The minute you deploy more than one service, you need to deal with network problems. Issues you run into range from an occasional lost packet, to long timeouts, to complete network outages between datacenters.
There are a number of techniques you can use to handle these issues:
Retries: Retry a request if it fails (up to a configurable number of times).
Timeouts: Automatically fail a request if it takes too long to complete. This prevents your service from sitting and waiting an unbounded amount of time for a slow upstream service.
Health checking: Check if a service instance is healthy before sending it a request. If not, send the request to another instance that is healthy.
Circuit breaking: If a service is not responding, stop sending it requests for a defined period of time. Lowering the amount of traffic it’s receiving may help it recover.
Load balancing: Send requests to an instance of the service that isn’t under high load so that you get a response faster and you don’t overload the upstream service.
Implementing these techniques in code is time consuming, error prone, and difficult to do in a consistent way across all your services. With a service mesh, the proxies can perform these techniques for any of your services simply by configuring the control plane. You can also adjust the settings in real time as service loads change.
Reliability is covered in more detail in Chapter 7.
Traffic control is about controlling where traffic between services is routed. Traffic control techniques are valuable for enabling the following use-cases:
Canary deployments: When rolling out a new version of your service, deploy a small number of instances running the new version and route only a percentage of your traffic to those instances. Once their metrics show that the new version is working correctly, roll out the new version fully.

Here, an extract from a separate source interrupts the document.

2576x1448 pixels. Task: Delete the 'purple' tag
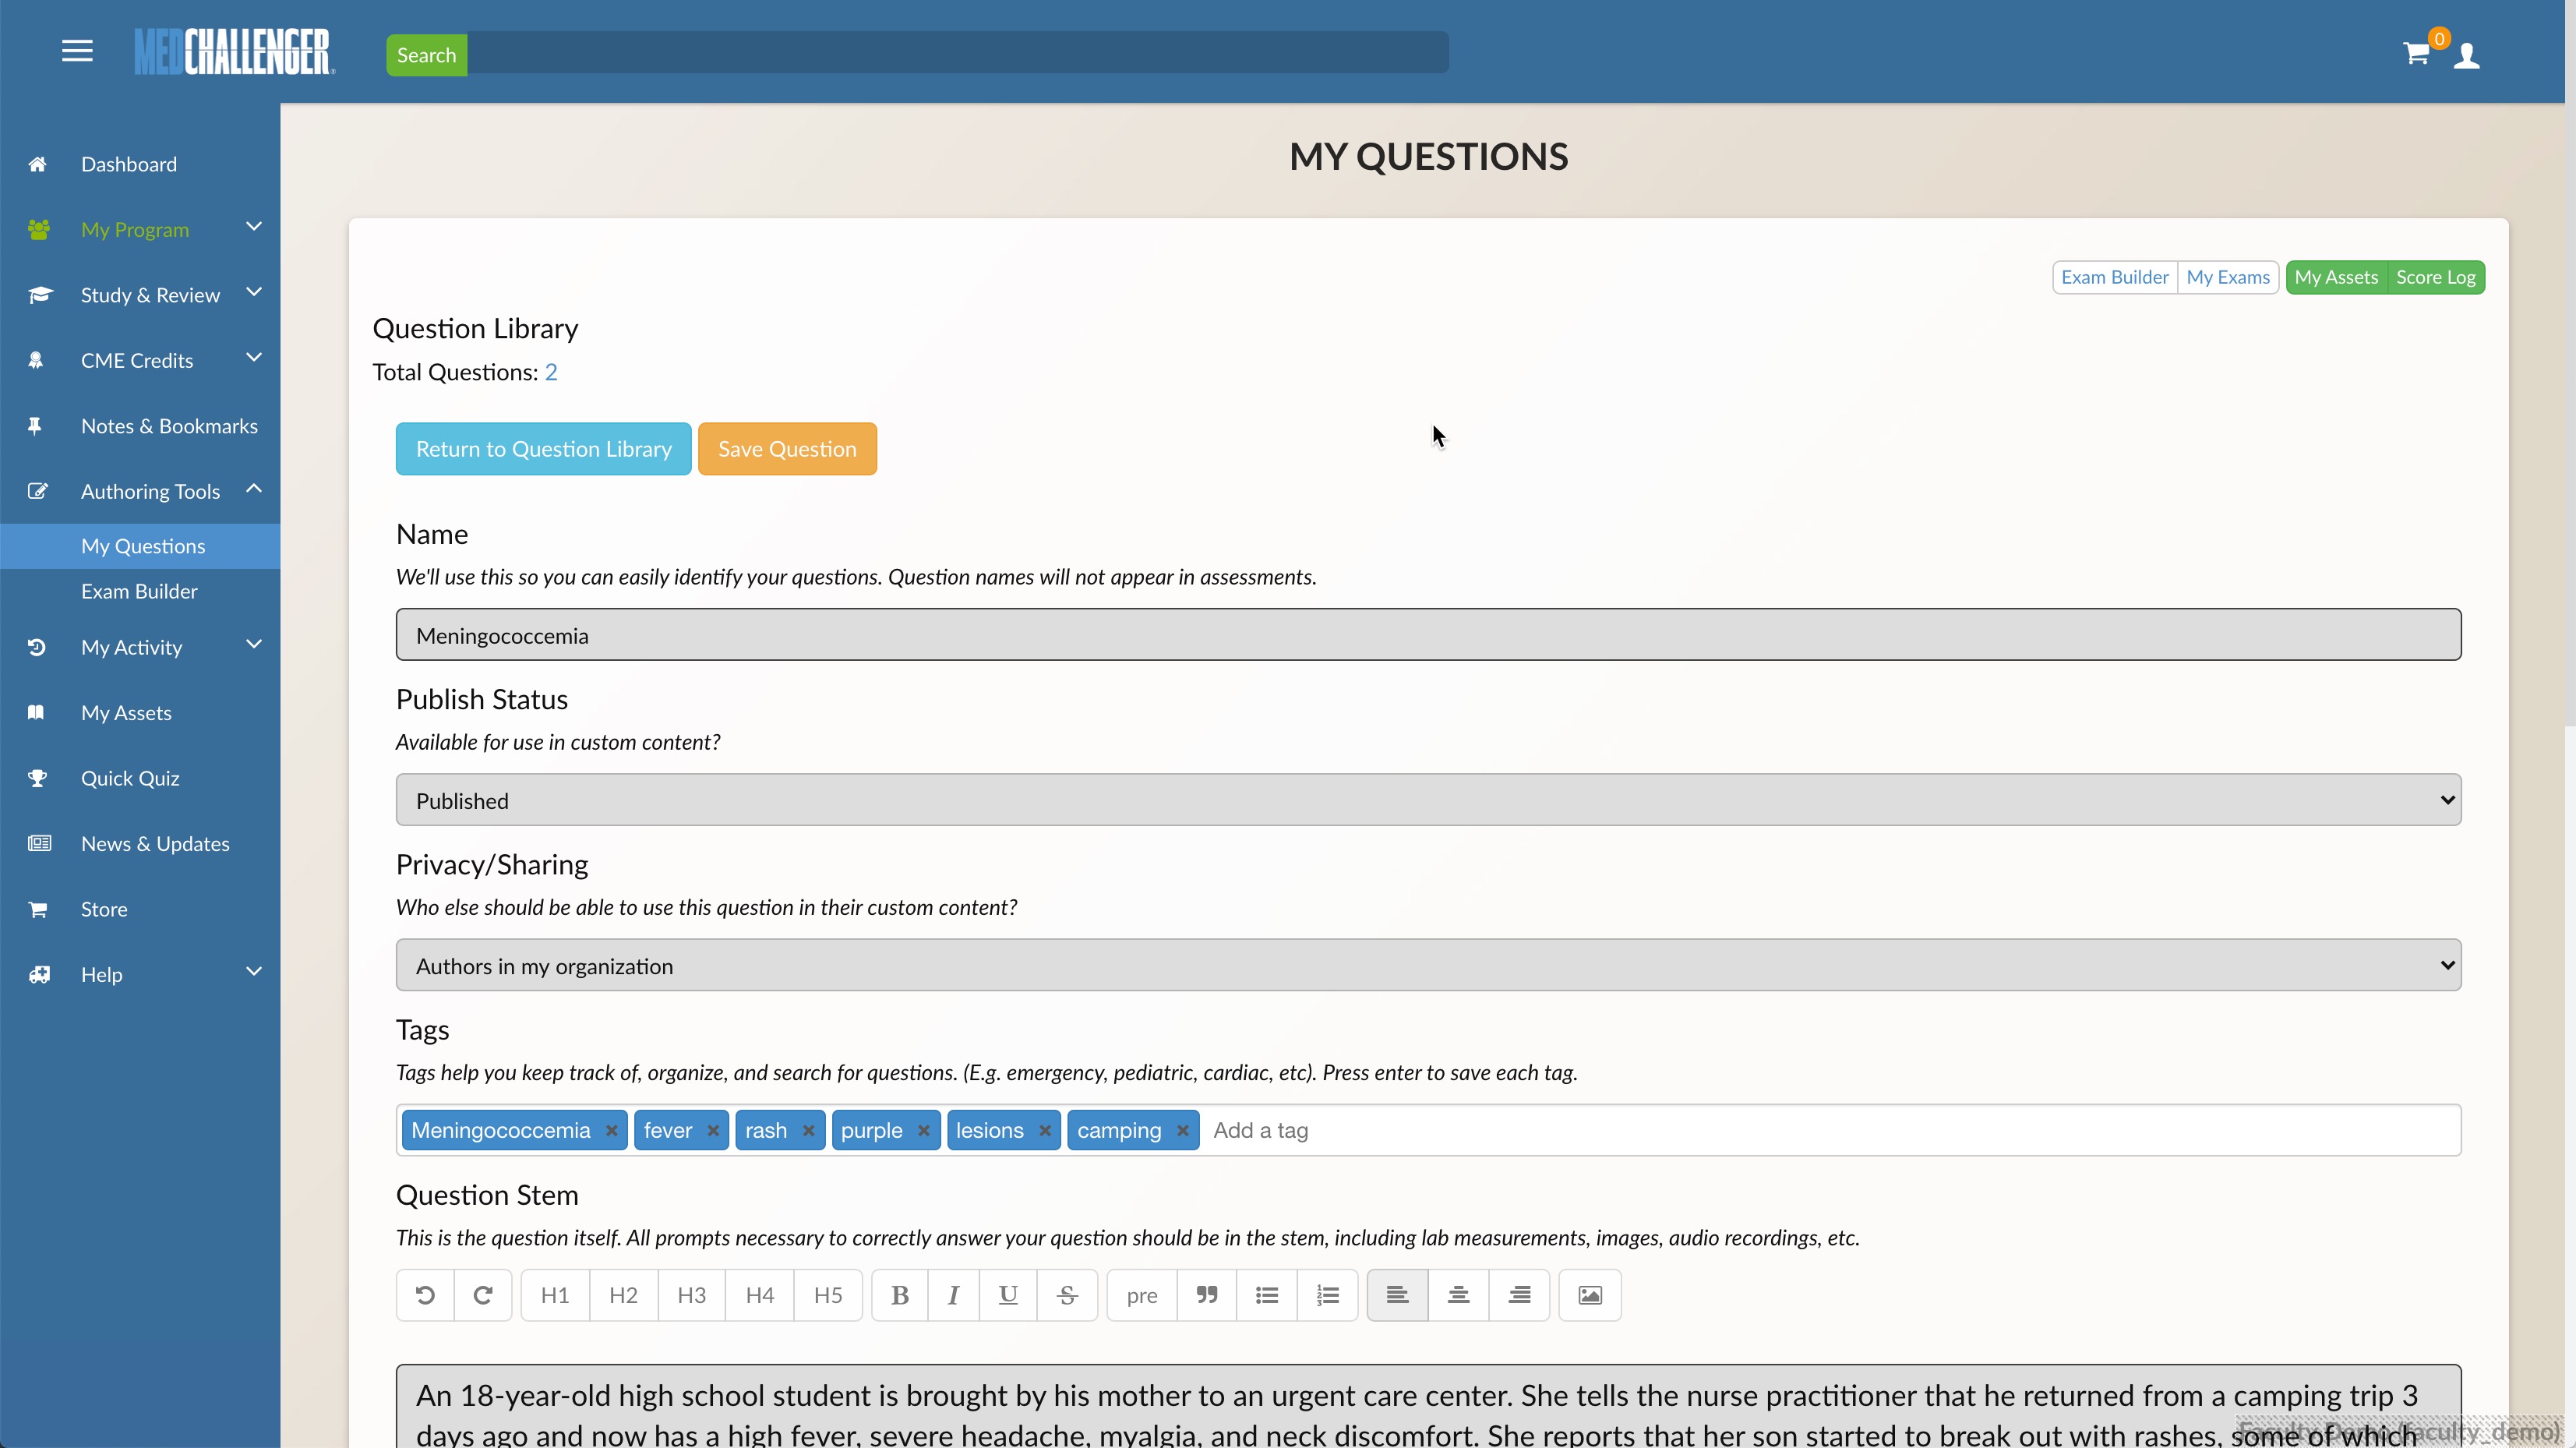924,1130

Blue/green deployments: When rolling out a new version of your service, keep an equal number of instances of the old version running. Shift traffic to the new version and monitor its metrics. If it becomes unhealthy, you can immediately shift traffic back to the old version with no downtime.
Migration: Imagine you’re migrating your service from an on-premise datacenter to the cloud. Ideally, the callers of that service don’t need to be modified when the service is migrated. Traffic control can be used to change which version of the service callers are routing to, and swap them over to the instances deployed in the cloud with no downtime and with no modification to the underlying services.

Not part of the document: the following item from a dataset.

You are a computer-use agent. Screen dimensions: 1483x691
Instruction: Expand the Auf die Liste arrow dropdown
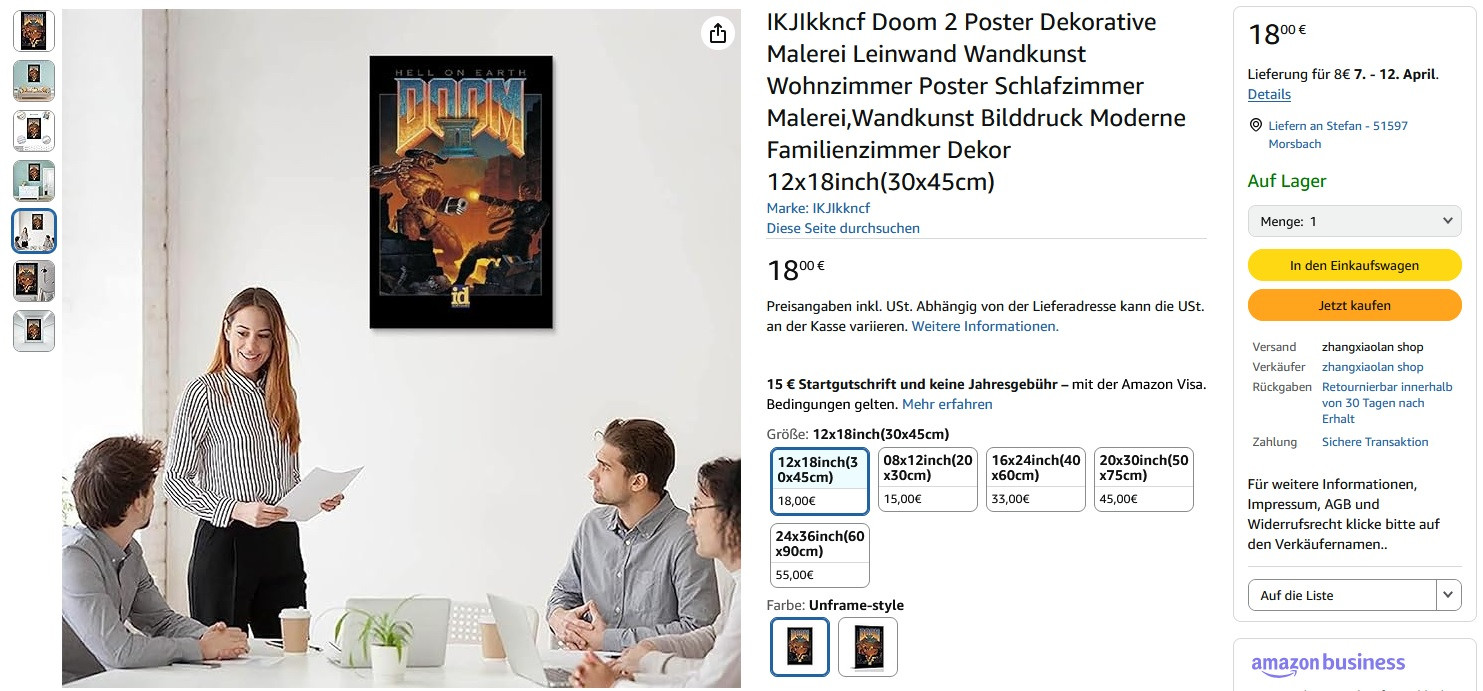(1449, 595)
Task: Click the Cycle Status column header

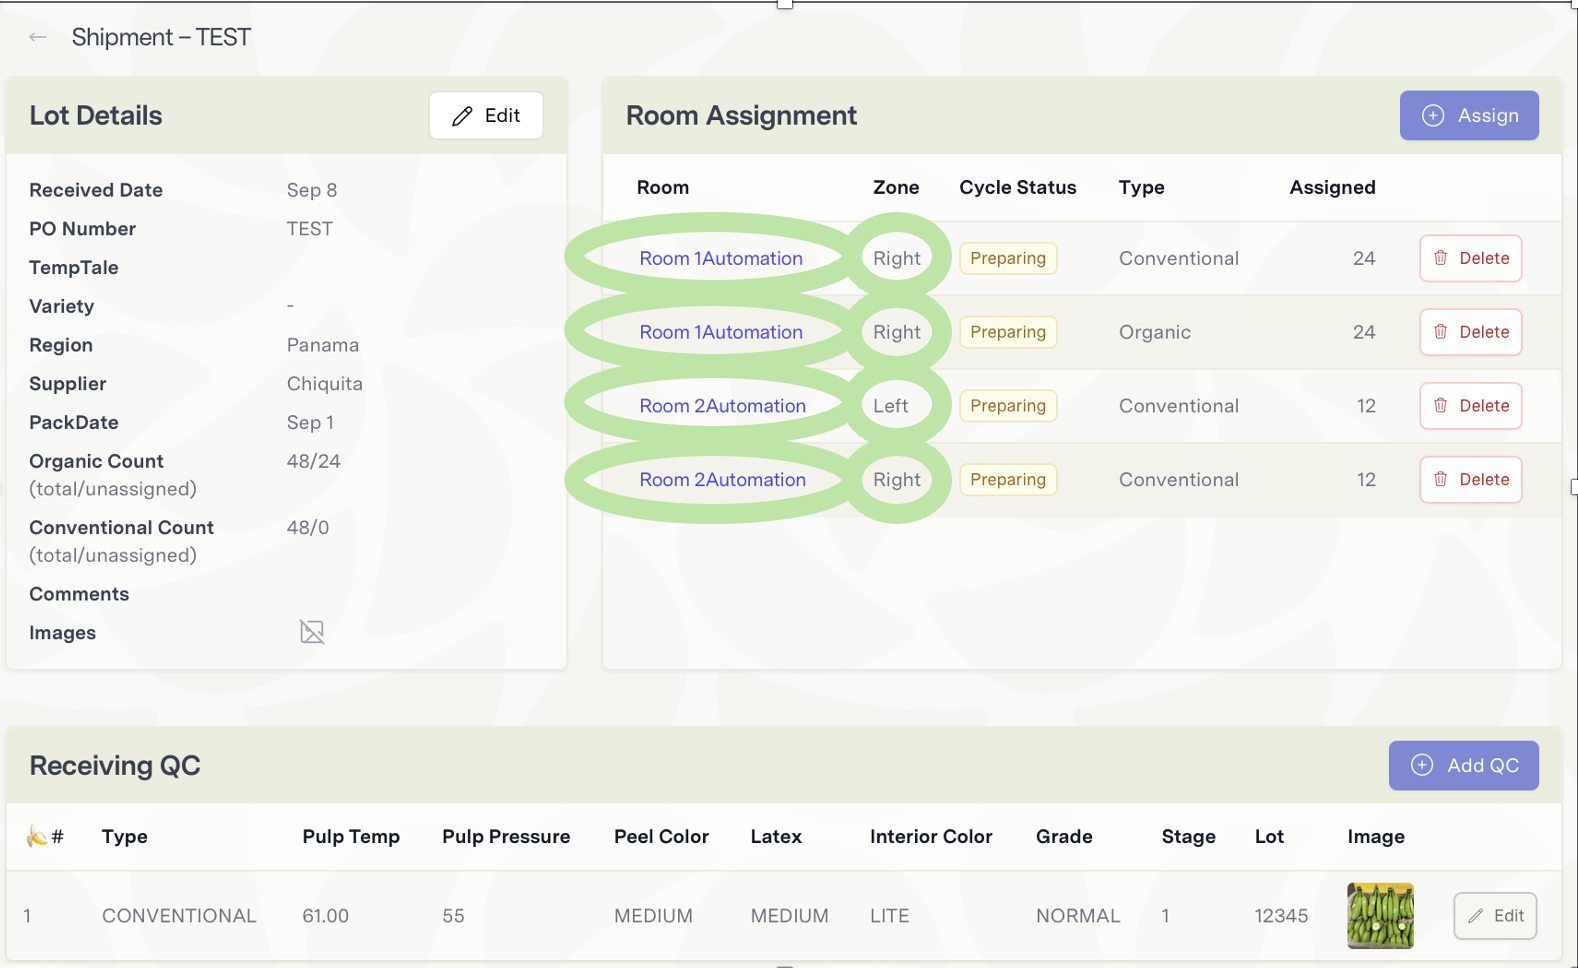Action: click(1018, 187)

Traffic control is covered in more detail in Chapter 8.
This chapter discussed what a service mesh is. It covered how a service mesh works at a high level, and you learned about its two components: the proxies and the control plane. The chapter also walked through a real-life example of a working service mesh and discussed four categories of service mesh features: security, observability, reliability, and traffic control. Everything discussed in this chapter is applicable to all service meshes. The next chapter covers the specifics about how Consul works as a service mesh.
1 gRPC is a Remote Procedure Call (RPC) framework from Google that provides increased performance over HTTP.
2 If you have multiple clusters or datacenters, you may have multiple control planes, however we’re going to keep it simple for now and assume we’re talking about a single cluster.
3 Some meshes use other technology such as iptables or eBPF to control traffic rather than a separate proxy process.